Afbeelding 3.8: Perspectief voor De Streek (Bron: Gemeente Staphorst)
De boerderij & erf
Ten aanzien van de boerderijen spelen de volgende aspecten:
De boerderijen zijn over het algemeen goed beschermd. Voor bijgebouwen geldt dat ze qua omvang en materialisering ondergeschikt zijn aan de boerderij: de hoofdmassa op het erf. Niet alleen de boerderijen zelf maar ook de manier waarop de tuinen en erven zijn ingericht draagt bij aan het karakteristieke beeld van Staphorst.
Afbeelding 3.9: Perspectief voor de boerderij en het erf (Bron: Gemeente Staphorst)

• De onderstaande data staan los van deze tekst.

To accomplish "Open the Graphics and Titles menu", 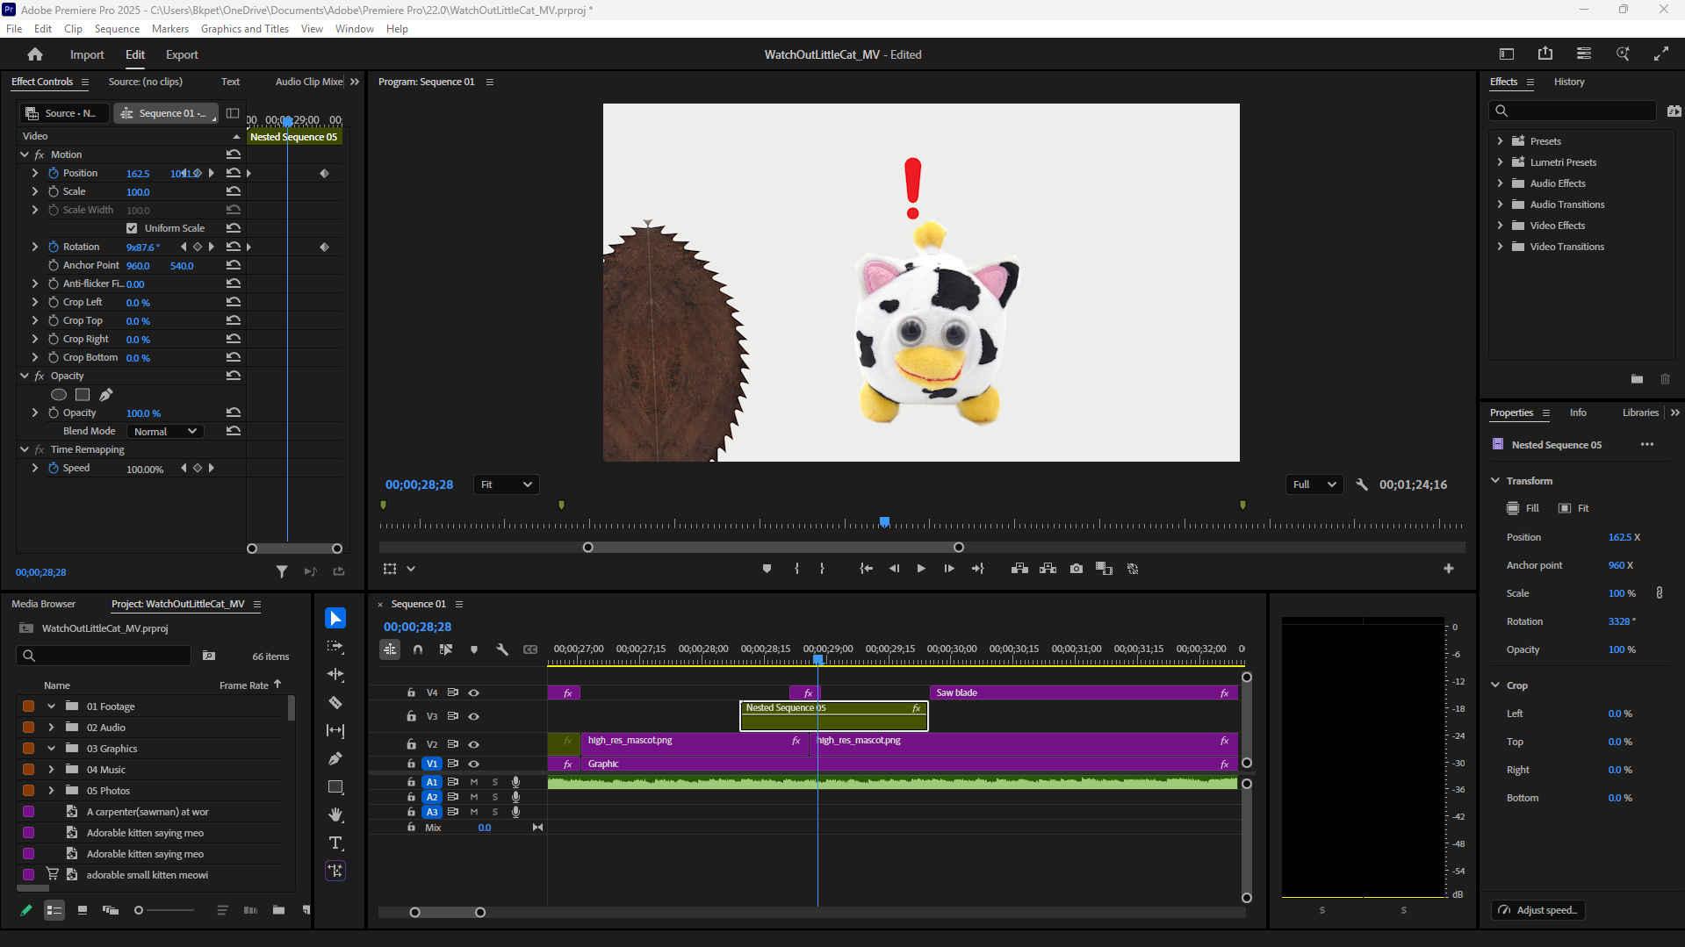I will click(245, 28).
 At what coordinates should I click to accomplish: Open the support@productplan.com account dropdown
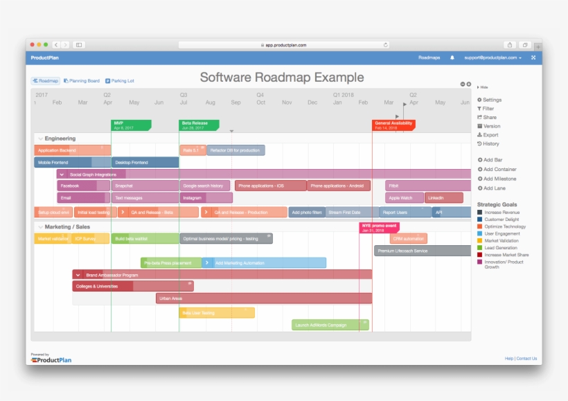click(x=491, y=57)
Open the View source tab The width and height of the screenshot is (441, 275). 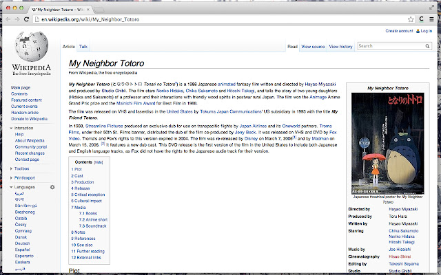tap(313, 47)
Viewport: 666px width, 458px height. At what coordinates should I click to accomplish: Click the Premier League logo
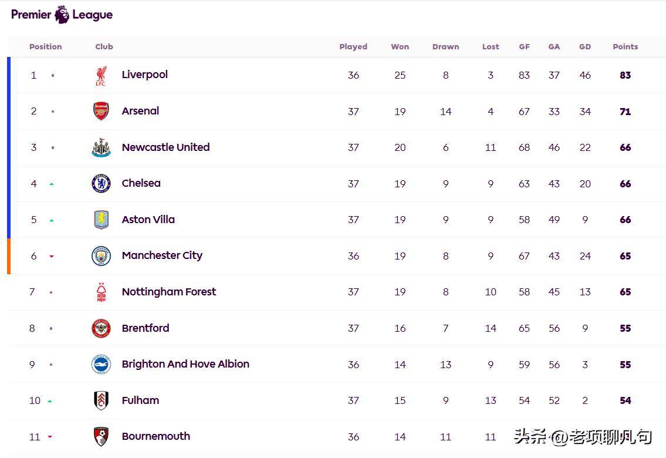[x=62, y=15]
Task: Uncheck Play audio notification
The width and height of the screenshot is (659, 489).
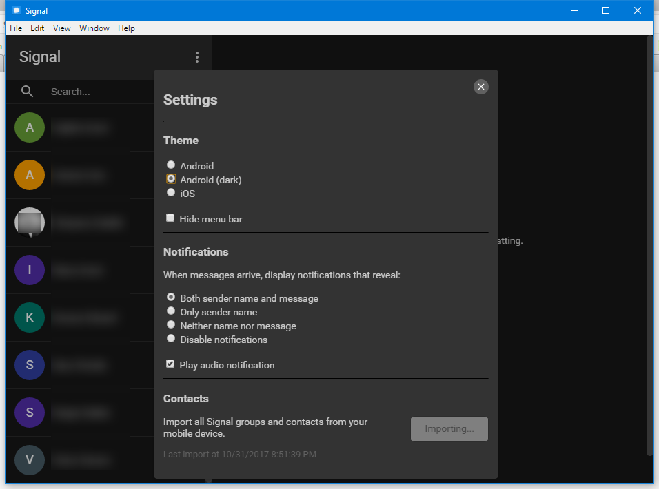Action: click(x=170, y=364)
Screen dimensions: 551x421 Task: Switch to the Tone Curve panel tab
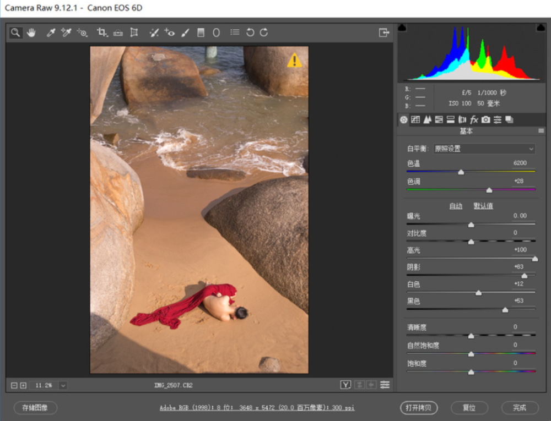coord(415,119)
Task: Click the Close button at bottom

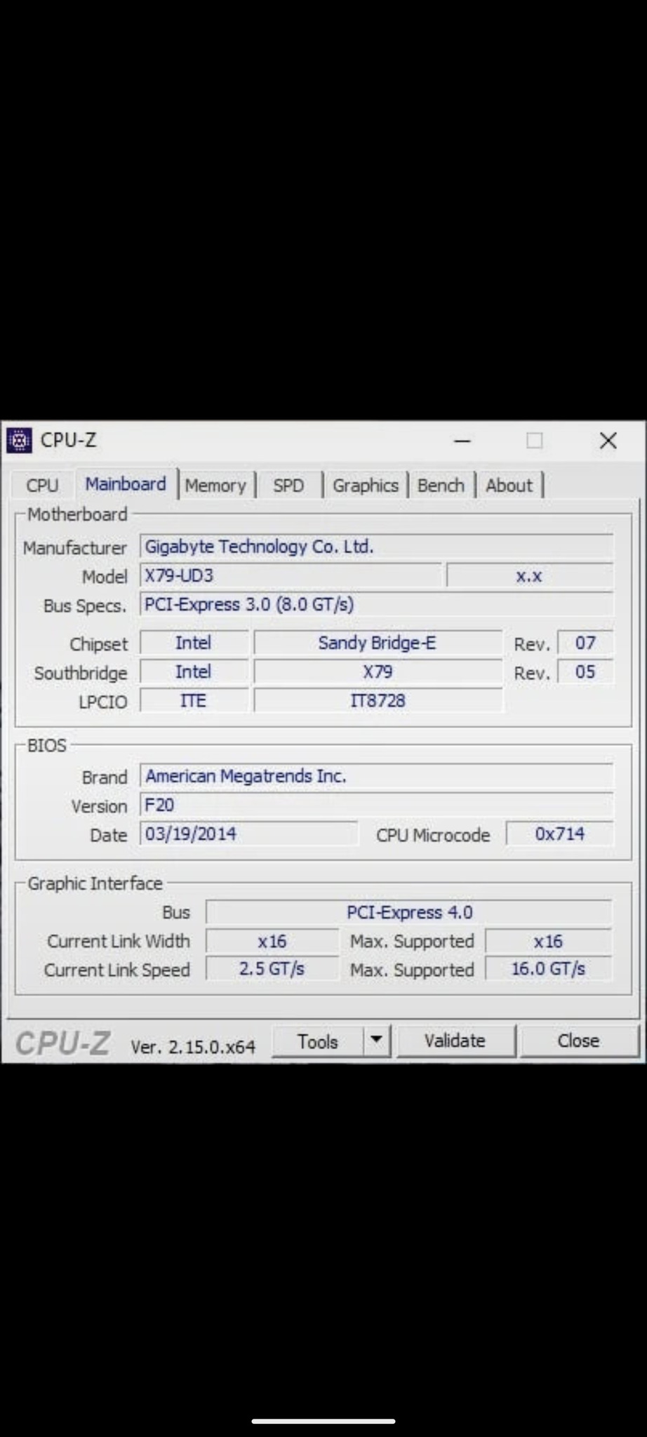Action: click(x=578, y=1041)
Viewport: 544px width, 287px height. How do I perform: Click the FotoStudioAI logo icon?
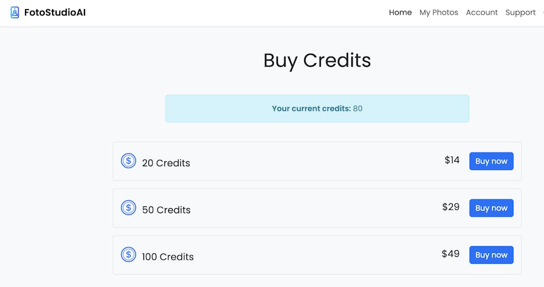pyautogui.click(x=15, y=12)
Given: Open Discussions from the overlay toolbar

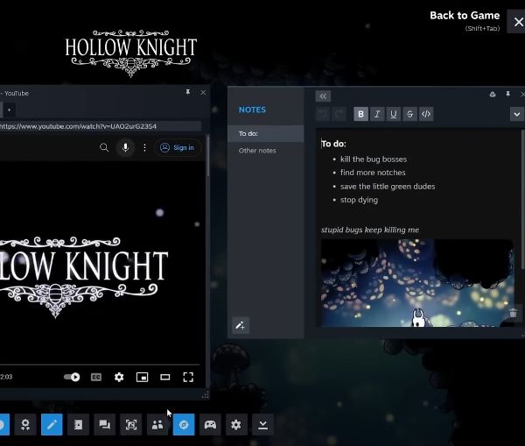Looking at the screenshot, I should (104, 425).
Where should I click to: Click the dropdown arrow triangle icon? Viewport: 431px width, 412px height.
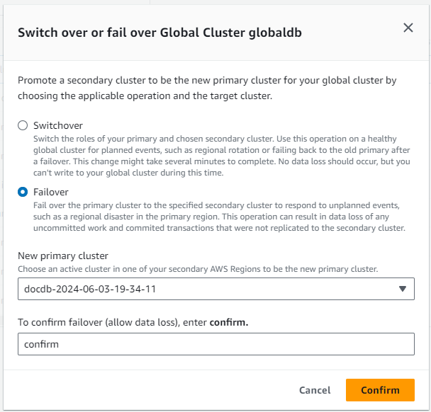[402, 288]
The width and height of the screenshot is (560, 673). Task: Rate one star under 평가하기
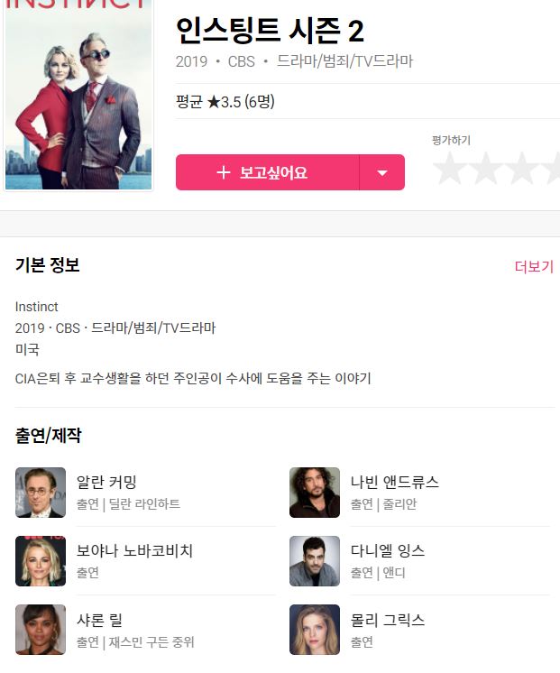coord(450,168)
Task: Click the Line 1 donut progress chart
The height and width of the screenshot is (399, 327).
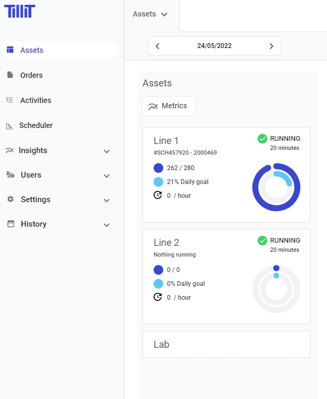Action: (276, 187)
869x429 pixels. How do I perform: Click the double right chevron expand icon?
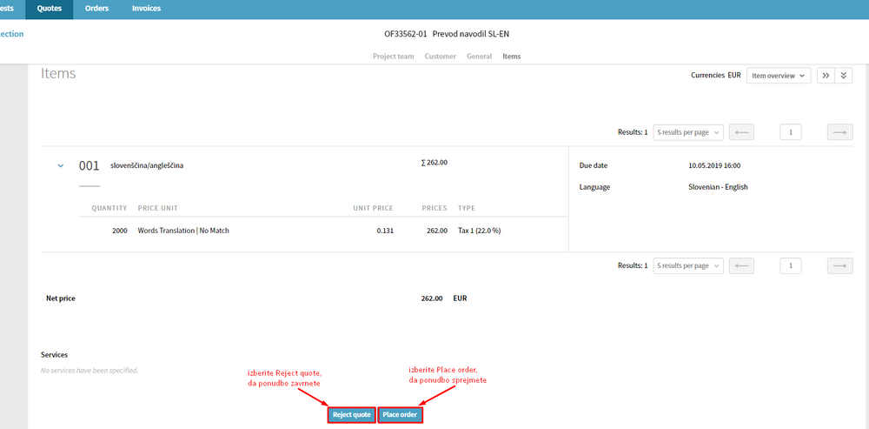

Het beschermde gezicht geeft veel aandacht aan het lint; De Streek, en dan met name aan de boerderijen als bijzondere elementen. Het beschermde gezicht heeft minder aandacht voor het landschap. Landschap en lint zijn in Staphorst echter onlosmakelijk met elkaar verbonden. Het lint vormt in feite de 'versteende' structuur van het landschap. De relatie tussen lint en landschap is onderbelicht. Juist de versmelting van die twee vormt een wezenlijke karakteristiek van Staphorst. De elzensingels; het doorlopen van de singelbeplanting tot in het lint; de structuur van dwarswegen haaks op het lint; de doorzichten naar het achterland; de ontsluiting van het landschap en de sporen uit het verleden vormen essentiële aspecten van Staphorst.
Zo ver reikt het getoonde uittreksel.